Ante-Nicene Fathers/Volume IV/Origen/Origen Against Celsus/Book IV/Chapter XXII
Chapter XXII.
But, according to Celsus, “the Christians, making certain additional statements to those of the Jews, assert that the Son of God has been already sent on account of the sins of the Jews; and that the Jews having chastised Jesus, and given him gall to drink, have brought upon themselves the divine wrath.” And any one who likes may convict this statement of falsehood, if it be not the case that the whole Jewish nation was overthrown within one single generation after Jesus had undergone these sufferings at their hands. For forty and two years, I think, after the date of the crucifixion of Jesus, did the destruction of Jerusalem take place. Now it has never been recorded, since the Jewish nation began to exist, that they have been expelled for so long a period from their venerable temple-worship[1] and service, and enslaved by more powerful nations; for if at any time they appeared to be abandoned because of their sins, they were notwithstanding visited (by God),[2] and returned to their own country, and recovered their possessions, and performed unhindered the observances of their law. One fact, then, which proves that Jesus was something divine and sacred,[3] is this, that Jews should have suffered on His account now for a lengthened time calamities of such severity. And we say with confidence that they will never be restored to their former condition.[4] For they committed a crime of the most unhallowed kind, in conspiring against the Saviour of the human race in that city where they offered up to God a worship containing the symbols of mighty mysteries.
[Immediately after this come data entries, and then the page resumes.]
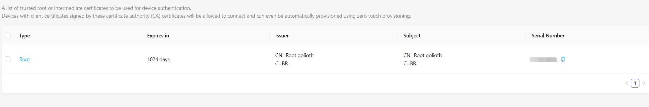Click the Type column header

[x=24, y=36]
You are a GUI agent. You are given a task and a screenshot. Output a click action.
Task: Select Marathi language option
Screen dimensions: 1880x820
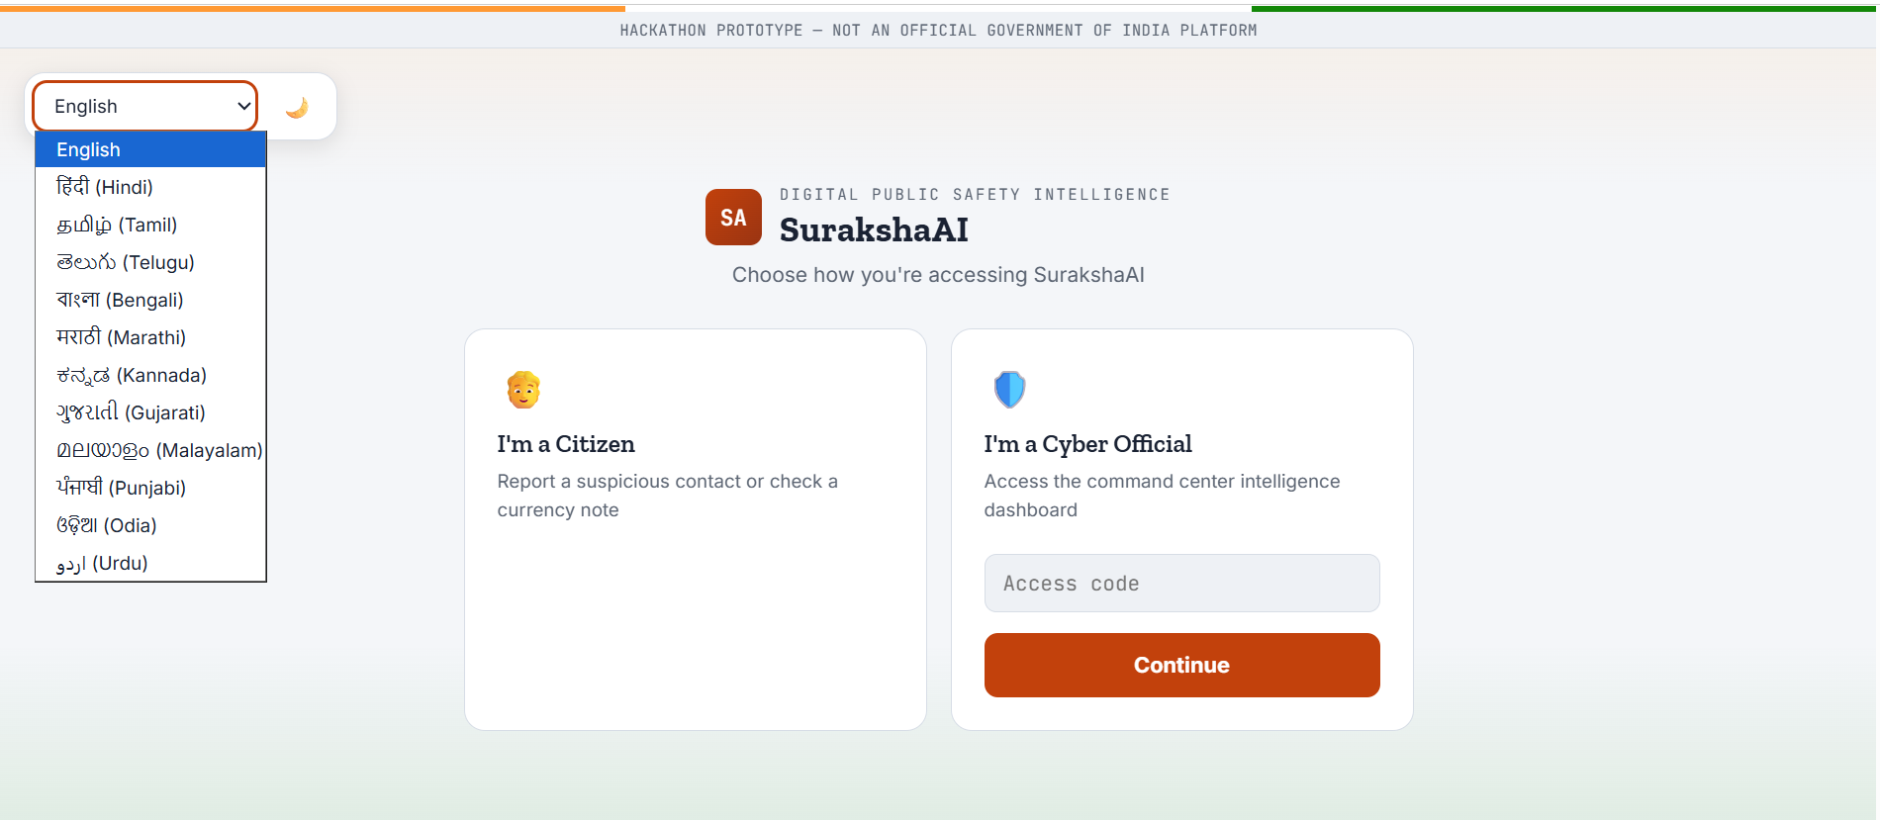pos(150,337)
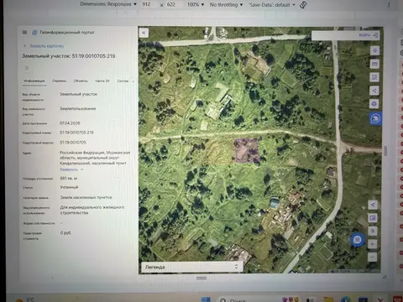Zoom out with the minus button
This screenshot has height=302, width=403.
[x=372, y=257]
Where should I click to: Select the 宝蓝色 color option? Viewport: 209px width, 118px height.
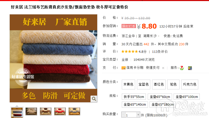pos(144,85)
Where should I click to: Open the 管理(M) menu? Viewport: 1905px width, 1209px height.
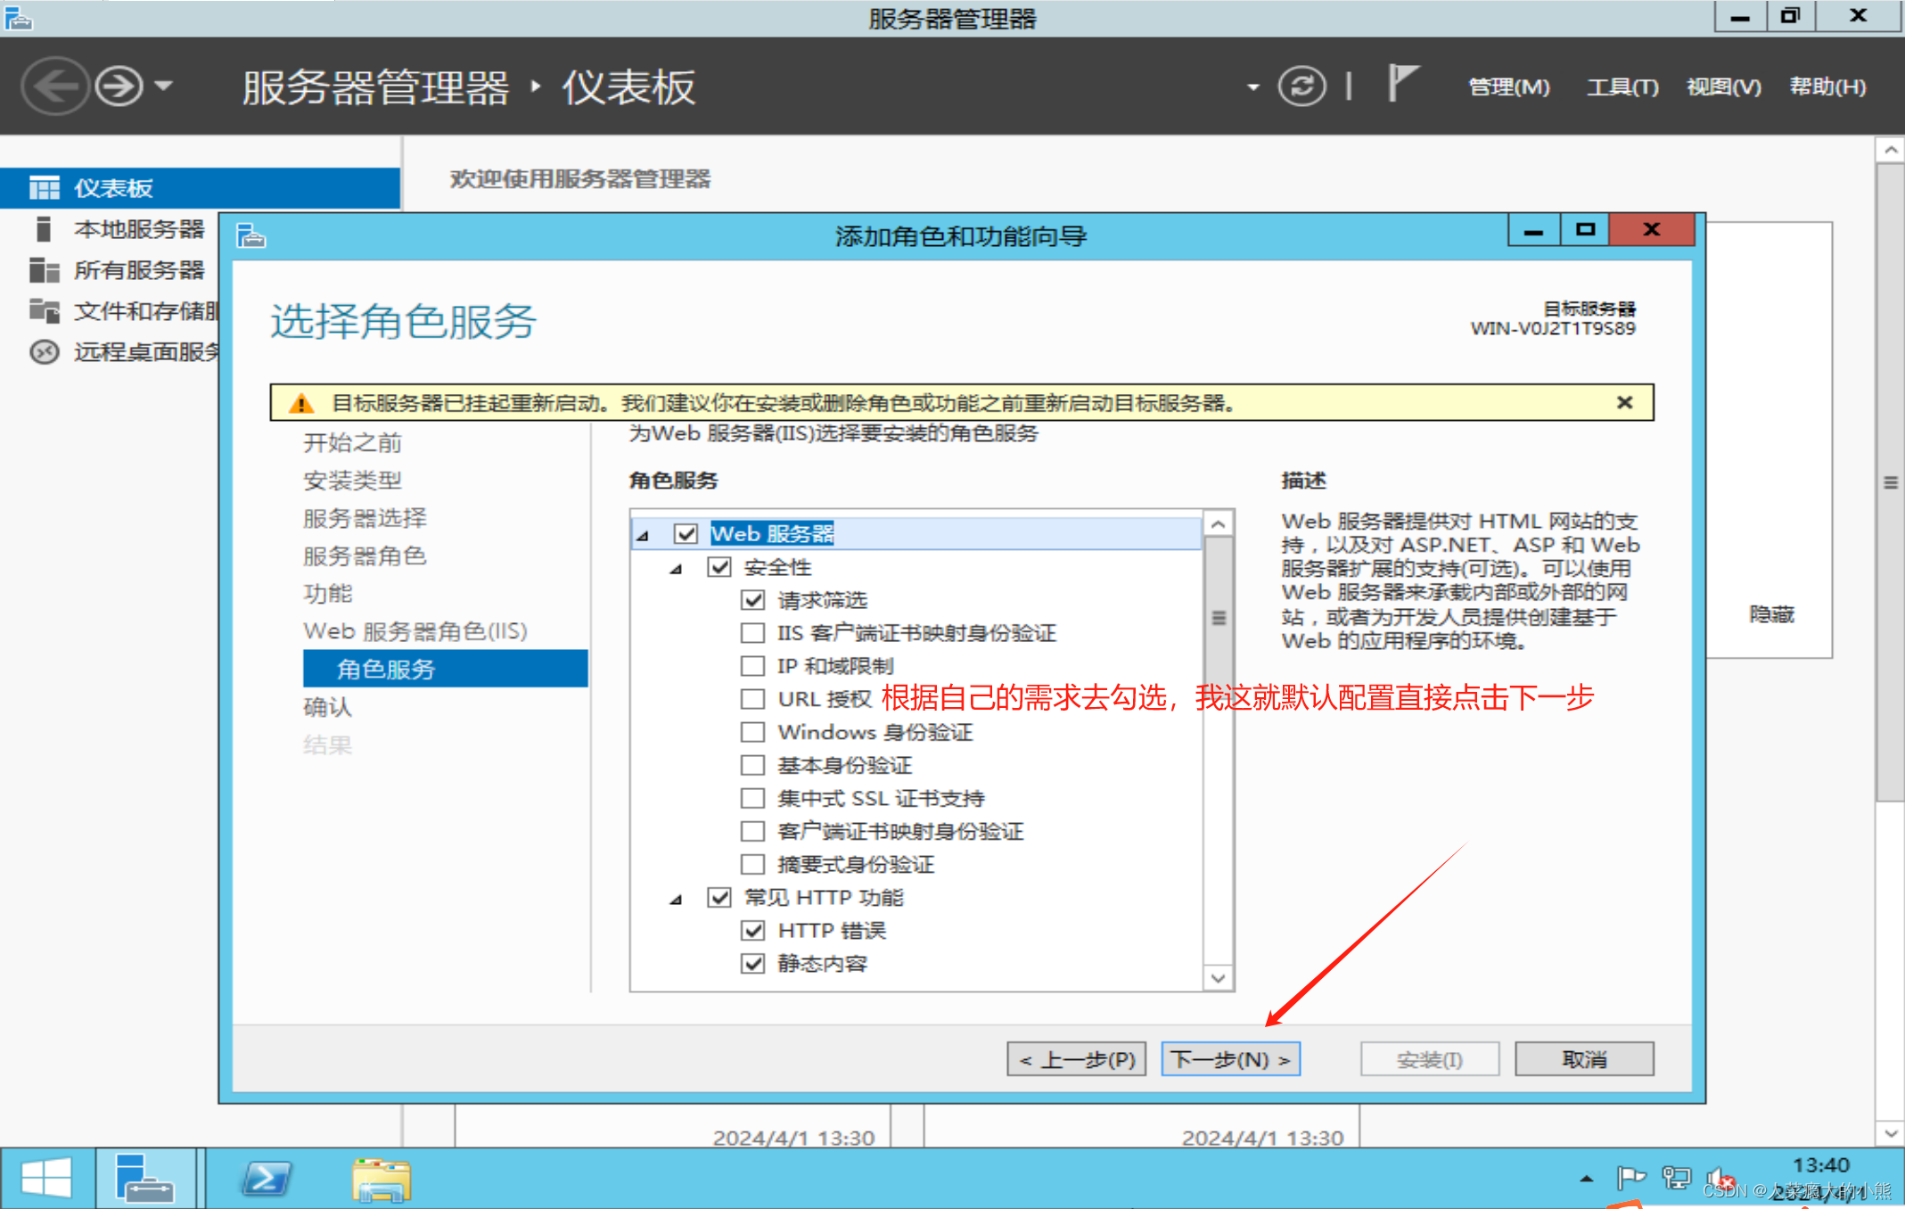1508,86
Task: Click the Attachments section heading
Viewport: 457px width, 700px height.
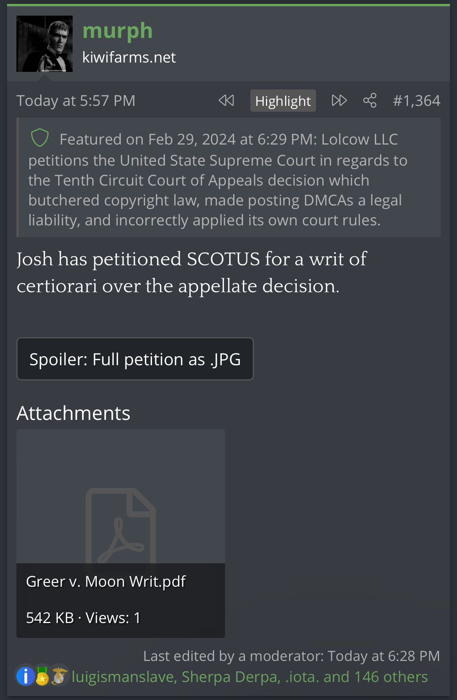Action: pyautogui.click(x=73, y=413)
It accordingly behoved that city where Jesus underwent these sufferings to perish utterly, and the Jewish nation to be overthrown, and the invitation to happiness offered them by God to pass to others,—the Christians, I mean, to whom has come the doctrine of a pure and holy worship, and who have obtained new laws, in harmony with the established constitution in all countries;[5] seeing those which were formerly imposed, as on a single nation which was ruled by princes of its own race and of similar manners,[6] could not now be observed in all their entireness.